## ACTIVITY
Would you write out, exactly as they stand, all lines from the one containing "Task: Click the toolbar" through the end of the listing below, and only those?
=== Begin Enclosure ===
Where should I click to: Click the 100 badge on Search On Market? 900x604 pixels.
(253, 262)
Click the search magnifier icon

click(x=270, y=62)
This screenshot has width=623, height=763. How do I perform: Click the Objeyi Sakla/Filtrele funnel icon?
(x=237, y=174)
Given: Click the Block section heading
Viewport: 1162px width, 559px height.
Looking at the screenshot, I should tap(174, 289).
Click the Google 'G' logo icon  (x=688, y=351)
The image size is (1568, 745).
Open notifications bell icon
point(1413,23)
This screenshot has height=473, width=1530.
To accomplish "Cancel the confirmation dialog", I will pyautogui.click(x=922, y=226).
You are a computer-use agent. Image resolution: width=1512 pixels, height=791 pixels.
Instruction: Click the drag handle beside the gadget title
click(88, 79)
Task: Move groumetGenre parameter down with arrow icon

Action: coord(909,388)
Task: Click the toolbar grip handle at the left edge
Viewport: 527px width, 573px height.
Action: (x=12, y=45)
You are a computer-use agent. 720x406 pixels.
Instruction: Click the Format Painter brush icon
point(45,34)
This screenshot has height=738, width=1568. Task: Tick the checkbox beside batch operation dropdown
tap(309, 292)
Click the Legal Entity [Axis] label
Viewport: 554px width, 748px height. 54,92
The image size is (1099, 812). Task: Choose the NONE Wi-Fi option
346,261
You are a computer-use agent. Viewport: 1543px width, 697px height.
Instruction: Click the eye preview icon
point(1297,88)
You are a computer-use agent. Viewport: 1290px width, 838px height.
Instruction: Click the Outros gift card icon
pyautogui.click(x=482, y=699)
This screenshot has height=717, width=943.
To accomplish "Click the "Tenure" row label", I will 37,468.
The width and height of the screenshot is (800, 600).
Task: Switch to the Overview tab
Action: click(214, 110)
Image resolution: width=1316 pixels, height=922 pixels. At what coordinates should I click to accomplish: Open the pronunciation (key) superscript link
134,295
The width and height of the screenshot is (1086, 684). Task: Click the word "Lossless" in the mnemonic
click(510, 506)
=== End Enclosure ===
## OUTPUT OF THE EXERCISE
Task: Click the toolbar grip handle at the left edge
Viewport: 527px width, 573px height.
Action: (x=12, y=45)
You are a computer-use agent. 720x406 pixels.
Instruction: Click the Format Painter brush icon
point(45,34)
This screenshot has height=738, width=1568. Task: Tick the checkbox beside batch operation dropdown
tap(309, 292)
Click the Legal Entity [Axis] label
Viewport: 554px width, 748px height. 54,92
The image size is (1099, 812). Task: Choose the NONE Wi-Fi option
346,261
You are a computer-use agent. Viewport: 1543px width, 697px height.
Instruction: Click the eye preview icon
point(1297,88)
You are a computer-use agent. Viewport: 1290px width, 838px height.
Instruction: Click the Outros gift card icon
pyautogui.click(x=482, y=699)
This screenshot has height=717, width=943.
To accomplish "Click the "Tenure" row label", I will 37,468.
The width and height of the screenshot is (800, 600).
Task: Switch to the Overview tab
Action: click(214, 110)
Image resolution: width=1316 pixels, height=922 pixels. At what coordinates should I click to accomplish: Open the pronunciation (key) superscript link
134,295
The width and height of the screenshot is (1086, 684). Task: Click the word "Lossless" in the mnemonic
click(510, 506)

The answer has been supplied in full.